* _THE TASK_
Scan the data below and give the number of lines that include the word "takip", with no other words.

^^^^

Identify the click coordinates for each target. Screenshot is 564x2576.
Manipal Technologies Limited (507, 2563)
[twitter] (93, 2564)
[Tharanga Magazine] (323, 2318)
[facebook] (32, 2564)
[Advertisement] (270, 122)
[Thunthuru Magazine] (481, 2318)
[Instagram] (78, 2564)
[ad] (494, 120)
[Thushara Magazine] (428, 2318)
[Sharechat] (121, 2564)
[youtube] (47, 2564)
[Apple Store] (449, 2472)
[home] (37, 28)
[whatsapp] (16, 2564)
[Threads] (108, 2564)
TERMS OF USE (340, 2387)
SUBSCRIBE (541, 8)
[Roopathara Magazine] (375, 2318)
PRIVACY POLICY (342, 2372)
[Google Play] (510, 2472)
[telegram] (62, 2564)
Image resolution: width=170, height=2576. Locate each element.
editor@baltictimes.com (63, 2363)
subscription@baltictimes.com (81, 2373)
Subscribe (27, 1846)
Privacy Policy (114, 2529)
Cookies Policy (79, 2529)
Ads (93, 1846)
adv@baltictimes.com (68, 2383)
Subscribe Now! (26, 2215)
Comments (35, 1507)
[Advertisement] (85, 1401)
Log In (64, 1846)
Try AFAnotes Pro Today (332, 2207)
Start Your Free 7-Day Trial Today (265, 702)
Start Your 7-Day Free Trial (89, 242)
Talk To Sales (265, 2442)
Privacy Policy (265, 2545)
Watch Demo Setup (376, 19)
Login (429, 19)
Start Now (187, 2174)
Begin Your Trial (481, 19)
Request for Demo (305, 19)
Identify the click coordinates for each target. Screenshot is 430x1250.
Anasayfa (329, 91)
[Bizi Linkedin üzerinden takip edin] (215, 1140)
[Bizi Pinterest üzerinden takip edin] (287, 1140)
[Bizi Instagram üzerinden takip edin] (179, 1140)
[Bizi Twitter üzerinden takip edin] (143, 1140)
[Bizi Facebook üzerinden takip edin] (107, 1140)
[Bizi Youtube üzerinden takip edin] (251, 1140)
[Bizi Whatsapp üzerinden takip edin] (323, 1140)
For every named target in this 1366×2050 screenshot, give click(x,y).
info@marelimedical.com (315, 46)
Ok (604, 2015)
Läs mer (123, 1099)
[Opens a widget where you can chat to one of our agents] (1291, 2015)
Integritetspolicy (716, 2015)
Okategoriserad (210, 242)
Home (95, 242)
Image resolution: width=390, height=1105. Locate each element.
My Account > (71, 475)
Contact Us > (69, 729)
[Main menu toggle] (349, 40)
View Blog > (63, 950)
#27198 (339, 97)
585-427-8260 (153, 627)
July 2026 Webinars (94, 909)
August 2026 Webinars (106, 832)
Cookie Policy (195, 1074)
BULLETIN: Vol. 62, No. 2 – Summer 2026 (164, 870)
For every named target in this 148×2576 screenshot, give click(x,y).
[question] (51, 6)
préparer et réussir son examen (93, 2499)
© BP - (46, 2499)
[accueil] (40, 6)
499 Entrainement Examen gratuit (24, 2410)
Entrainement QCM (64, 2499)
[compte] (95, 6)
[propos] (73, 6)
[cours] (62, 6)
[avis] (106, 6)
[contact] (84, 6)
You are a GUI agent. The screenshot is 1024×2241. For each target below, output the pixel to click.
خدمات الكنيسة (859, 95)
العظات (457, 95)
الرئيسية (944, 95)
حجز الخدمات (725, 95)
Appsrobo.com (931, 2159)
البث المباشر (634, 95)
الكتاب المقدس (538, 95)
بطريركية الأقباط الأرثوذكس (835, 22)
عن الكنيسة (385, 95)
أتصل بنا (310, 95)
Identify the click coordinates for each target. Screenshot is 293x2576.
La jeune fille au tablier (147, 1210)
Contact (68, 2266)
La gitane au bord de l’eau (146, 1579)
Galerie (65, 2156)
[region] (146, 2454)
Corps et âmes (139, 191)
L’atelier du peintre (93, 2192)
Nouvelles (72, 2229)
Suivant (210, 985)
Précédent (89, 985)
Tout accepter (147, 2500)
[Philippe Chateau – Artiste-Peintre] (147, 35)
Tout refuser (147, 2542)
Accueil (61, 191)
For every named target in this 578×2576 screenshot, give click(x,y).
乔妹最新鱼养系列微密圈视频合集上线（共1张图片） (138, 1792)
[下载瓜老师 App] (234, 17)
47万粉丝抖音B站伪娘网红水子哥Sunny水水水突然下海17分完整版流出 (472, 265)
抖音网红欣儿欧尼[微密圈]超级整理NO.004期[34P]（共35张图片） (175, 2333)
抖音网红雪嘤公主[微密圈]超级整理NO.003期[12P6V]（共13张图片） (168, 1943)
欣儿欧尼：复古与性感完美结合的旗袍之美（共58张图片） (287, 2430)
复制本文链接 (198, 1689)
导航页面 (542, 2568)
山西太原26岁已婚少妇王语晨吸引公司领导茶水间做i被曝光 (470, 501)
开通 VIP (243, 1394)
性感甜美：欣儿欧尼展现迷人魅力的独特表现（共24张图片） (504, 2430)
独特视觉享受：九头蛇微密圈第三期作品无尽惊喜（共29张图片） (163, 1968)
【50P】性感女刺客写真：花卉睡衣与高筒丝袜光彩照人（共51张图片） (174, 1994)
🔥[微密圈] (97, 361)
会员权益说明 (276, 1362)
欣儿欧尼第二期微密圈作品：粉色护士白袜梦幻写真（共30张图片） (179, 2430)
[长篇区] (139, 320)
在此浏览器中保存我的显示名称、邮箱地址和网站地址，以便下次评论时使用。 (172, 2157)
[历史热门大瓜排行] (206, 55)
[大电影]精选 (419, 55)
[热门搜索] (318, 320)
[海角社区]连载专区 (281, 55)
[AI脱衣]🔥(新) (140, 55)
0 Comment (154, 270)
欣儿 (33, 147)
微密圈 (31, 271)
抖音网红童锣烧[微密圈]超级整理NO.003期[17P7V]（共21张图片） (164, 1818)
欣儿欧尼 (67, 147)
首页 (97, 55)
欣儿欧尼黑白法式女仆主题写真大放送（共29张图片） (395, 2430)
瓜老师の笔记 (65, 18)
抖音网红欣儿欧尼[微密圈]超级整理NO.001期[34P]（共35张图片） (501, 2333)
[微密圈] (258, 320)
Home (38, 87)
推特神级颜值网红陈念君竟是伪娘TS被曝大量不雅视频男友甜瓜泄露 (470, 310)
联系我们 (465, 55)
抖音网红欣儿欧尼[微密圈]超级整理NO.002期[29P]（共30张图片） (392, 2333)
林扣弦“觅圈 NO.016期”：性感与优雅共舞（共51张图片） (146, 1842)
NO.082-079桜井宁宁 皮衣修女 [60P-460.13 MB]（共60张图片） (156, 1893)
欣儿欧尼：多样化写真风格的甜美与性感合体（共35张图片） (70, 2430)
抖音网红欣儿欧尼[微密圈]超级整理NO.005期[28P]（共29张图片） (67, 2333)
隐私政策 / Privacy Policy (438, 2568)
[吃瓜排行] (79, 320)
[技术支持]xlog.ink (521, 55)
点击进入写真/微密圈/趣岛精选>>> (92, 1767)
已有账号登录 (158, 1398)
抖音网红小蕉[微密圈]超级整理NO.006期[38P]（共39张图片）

^^^^

* _THE ANSWER_
7